* **RECORD EXTRACTS**
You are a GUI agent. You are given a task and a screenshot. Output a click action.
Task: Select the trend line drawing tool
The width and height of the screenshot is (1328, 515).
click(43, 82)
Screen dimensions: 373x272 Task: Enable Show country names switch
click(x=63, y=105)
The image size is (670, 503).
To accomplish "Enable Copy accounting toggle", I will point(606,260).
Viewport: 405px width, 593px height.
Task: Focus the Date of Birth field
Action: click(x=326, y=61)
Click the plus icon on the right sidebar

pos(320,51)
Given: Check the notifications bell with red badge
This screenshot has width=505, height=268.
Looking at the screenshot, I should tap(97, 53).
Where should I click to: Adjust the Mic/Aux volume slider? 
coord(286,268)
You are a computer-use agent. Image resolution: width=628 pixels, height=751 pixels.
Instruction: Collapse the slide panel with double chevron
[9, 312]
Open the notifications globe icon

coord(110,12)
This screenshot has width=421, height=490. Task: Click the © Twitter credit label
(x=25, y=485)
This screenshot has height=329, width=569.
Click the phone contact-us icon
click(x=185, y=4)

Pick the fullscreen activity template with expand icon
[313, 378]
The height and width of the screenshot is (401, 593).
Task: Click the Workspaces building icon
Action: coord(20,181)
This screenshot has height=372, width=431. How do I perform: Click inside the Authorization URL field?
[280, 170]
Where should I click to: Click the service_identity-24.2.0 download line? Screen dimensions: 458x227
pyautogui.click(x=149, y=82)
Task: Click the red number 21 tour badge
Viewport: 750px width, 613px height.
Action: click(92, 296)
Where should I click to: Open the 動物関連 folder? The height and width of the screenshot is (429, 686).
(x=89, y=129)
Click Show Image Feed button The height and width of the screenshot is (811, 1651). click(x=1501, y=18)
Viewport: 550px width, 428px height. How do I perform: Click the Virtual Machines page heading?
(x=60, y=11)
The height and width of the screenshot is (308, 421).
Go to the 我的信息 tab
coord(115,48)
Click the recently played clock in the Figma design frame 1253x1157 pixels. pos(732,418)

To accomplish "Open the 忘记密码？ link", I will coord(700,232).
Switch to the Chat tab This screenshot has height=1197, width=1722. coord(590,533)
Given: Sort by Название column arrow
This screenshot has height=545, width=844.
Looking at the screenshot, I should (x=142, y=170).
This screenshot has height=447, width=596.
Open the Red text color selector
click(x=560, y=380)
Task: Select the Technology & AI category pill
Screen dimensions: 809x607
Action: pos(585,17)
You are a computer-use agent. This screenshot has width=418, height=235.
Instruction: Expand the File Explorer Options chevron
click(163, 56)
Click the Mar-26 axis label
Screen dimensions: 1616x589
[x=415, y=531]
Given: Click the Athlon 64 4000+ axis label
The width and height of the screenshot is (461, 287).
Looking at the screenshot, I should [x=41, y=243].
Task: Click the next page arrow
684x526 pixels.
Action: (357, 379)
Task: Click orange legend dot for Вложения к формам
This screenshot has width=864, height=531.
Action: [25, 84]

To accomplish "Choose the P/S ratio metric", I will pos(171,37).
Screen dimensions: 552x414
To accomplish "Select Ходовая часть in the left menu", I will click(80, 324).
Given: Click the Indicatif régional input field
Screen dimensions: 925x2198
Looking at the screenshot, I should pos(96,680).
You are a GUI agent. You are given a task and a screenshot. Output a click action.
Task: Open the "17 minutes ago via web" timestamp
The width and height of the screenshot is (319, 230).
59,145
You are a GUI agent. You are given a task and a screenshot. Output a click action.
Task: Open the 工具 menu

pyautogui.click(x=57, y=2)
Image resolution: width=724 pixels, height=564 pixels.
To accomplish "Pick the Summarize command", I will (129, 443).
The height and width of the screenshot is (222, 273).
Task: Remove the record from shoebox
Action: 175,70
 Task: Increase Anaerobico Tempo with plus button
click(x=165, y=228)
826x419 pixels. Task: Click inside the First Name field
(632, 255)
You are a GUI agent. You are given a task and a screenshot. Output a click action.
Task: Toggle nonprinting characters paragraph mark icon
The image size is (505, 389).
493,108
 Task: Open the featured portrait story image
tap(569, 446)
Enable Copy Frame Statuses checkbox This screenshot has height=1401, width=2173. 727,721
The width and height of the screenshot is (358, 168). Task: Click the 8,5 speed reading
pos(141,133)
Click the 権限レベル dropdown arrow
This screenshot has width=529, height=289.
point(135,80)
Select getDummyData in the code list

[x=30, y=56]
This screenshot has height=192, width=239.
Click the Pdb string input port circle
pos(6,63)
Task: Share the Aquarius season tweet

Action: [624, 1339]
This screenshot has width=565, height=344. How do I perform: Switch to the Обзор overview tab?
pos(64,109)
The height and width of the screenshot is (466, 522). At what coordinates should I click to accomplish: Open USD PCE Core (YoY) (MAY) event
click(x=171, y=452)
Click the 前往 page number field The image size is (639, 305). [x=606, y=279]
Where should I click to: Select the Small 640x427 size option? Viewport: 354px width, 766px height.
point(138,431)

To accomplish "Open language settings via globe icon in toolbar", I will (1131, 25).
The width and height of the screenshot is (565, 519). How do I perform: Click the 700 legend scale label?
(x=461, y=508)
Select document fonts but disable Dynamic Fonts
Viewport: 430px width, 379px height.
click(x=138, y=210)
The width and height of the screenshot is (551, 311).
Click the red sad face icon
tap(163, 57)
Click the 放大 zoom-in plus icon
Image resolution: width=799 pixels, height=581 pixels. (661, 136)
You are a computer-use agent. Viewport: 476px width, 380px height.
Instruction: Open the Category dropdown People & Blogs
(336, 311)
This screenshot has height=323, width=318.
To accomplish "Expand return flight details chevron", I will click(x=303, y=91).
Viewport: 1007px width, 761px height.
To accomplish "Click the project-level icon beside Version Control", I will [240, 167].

* **WHAT YOU ARE ASKED TO DO**
Your reply should consist of all the records, restated exactly.

* **EXERCISE RESPONSE**
You are a GUI agent. You are given a task and a screenshot. Output a click action.
Task: Select the trend line drawing tool
The width and height of the screenshot is (1328, 515).
click(43, 82)
Screen dimensions: 373x272 Task: Enable Show country names switch
click(x=63, y=105)
The image size is (670, 503).
To accomplish "Enable Copy accounting toggle", I will point(606,260).
Viewport: 405px width, 593px height.
Task: Focus the Date of Birth field
Action: click(x=326, y=61)
Click the plus icon on the right sidebar

pos(320,51)
Given: Check the notifications bell with red badge
This screenshot has width=505, height=268.
Looking at the screenshot, I should tap(97, 53).
Where should I click to: Adjust the Mic/Aux volume slider? 
coord(286,268)
You are a computer-use agent. Image resolution: width=628 pixels, height=751 pixels.
Instruction: Collapse the slide panel with double chevron
[9, 312]
Open the notifications globe icon

coord(110,12)
This screenshot has width=421, height=490. Task: Click the © Twitter credit label
(x=25, y=485)
This screenshot has height=329, width=569.
Click the phone contact-us icon
click(x=185, y=4)

Pick the fullscreen activity template with expand icon
[313, 378]
The height and width of the screenshot is (401, 593).
Task: Click the Workspaces building icon
Action: coord(20,181)
This screenshot has height=372, width=431. How do I perform: Click inside the Authorization URL field?
[280, 170]
Where should I click to: Click the service_identity-24.2.0 download line? Screen dimensions: 458x227
pyautogui.click(x=149, y=82)
Task: Click the red number 21 tour badge
Viewport: 750px width, 613px height.
Action: click(92, 296)
Where should I click to: Open the 動物関連 folder? The height and width of the screenshot is (429, 686).
(x=89, y=129)
Click Show Image Feed button The height and width of the screenshot is (811, 1651). click(x=1501, y=18)
Viewport: 550px width, 428px height. How do I perform: Click the Virtual Machines page heading?
(x=60, y=11)
The height and width of the screenshot is (308, 421).
Go to the 我的信息 tab
coord(115,48)
Click the recently played clock in the Figma design frame 1253x1157 pixels. pos(732,418)

To accomplish "Open the 忘记密码？ link", I will coord(700,232).
Switch to the Chat tab This screenshot has height=1197, width=1722. coord(590,533)
Given: Sort by Название column arrow
This screenshot has height=545, width=844.
Looking at the screenshot, I should (x=142, y=170).
This screenshot has height=447, width=596.
Open the Red text color selector
click(x=560, y=380)
Task: Select the Technology & AI category pill
Screen dimensions: 809x607
Action: pos(585,17)
You are a computer-use agent. This screenshot has width=418, height=235.
Instruction: Expand the File Explorer Options chevron
click(163, 56)
Click the Mar-26 axis label
Screen dimensions: 1616x589
[x=415, y=531]
Given: Click the Athlon 64 4000+ axis label
The width and height of the screenshot is (461, 287).
Looking at the screenshot, I should [x=41, y=243].
Task: Click the next page arrow
684x526 pixels.
Action: (357, 379)
Task: Click orange legend dot for Вложения к формам
This screenshot has width=864, height=531.
Action: [25, 84]

To accomplish "Choose the P/S ratio metric", I will pos(171,37).
Screen dimensions: 552x414
To accomplish "Select Ходовая часть in the left menu", I will click(80, 324).
Given: Click the Indicatif régional input field
Screen dimensions: 925x2198
Looking at the screenshot, I should pos(96,680).
You are a GUI agent. You are given a task and a screenshot. Output a click action.
Task: Open the "17 minutes ago via web" timestamp
The width and height of the screenshot is (319, 230).
59,145
You are a GUI agent. You are given a task and a screenshot. Output a click action.
Task: Open the 工具 menu

pyautogui.click(x=57, y=2)
Image resolution: width=724 pixels, height=564 pixels.
To accomplish "Pick the Summarize command", I will (129, 443).
The height and width of the screenshot is (222, 273).
Task: Remove the record from shoebox
Action: 175,70
 Task: Increase Anaerobico Tempo with plus button
click(x=165, y=228)
826x419 pixels. Task: Click inside the First Name field
(632, 255)
You are a GUI agent. You are given a task and a screenshot. Output a click action.
Task: Toggle nonprinting characters paragraph mark icon
The image size is (505, 389).
493,108
 Task: Open the featured portrait story image
tap(569, 446)
Enable Copy Frame Statuses checkbox This screenshot has height=1401, width=2173. 727,721
The width and height of the screenshot is (358, 168). Task: Click the 8,5 speed reading
pos(141,133)
Click the 権限レベル dropdown arrow
This screenshot has width=529, height=289.
point(135,80)
Select getDummyData in the code list

[x=30, y=56]
This screenshot has height=192, width=239.
Click the Pdb string input port circle
pos(6,63)
Task: Share the Aquarius season tweet

Action: [624, 1339]
This screenshot has width=565, height=344. How do I perform: Switch to the Обзор overview tab?
pos(64,109)
The height and width of the screenshot is (466, 522). At what coordinates should I click to accomplish: Open USD PCE Core (YoY) (MAY) event
click(x=171, y=452)
Click the 前往 page number field The image size is (639, 305). [x=606, y=279]
Where should I click to: Select the Small 640x427 size option? Viewport: 354px width, 766px height.
point(138,431)

To accomplish "Open language settings via globe icon in toolbar", I will (1131, 25).
The width and height of the screenshot is (565, 519). How do I perform: Click the 700 legend scale label?
(x=461, y=508)
Select document fonts but disable Dynamic Fonts
Viewport: 430px width, 379px height.
click(x=138, y=210)
The width and height of the screenshot is (551, 311).
Click the red sad face icon
tap(163, 57)
Click the 放大 zoom-in plus icon
Image resolution: width=799 pixels, height=581 pixels. (661, 136)
You are a computer-use agent. Viewport: 476px width, 380px height.
Instruction: Open the Category dropdown People & Blogs
(336, 311)
This screenshot has height=323, width=318.
To accomplish "Expand return flight details chevron", I will click(x=303, y=91).
Viewport: 1007px width, 761px height.
To accomplish "Click the project-level icon beside Version Control", I will [240, 167].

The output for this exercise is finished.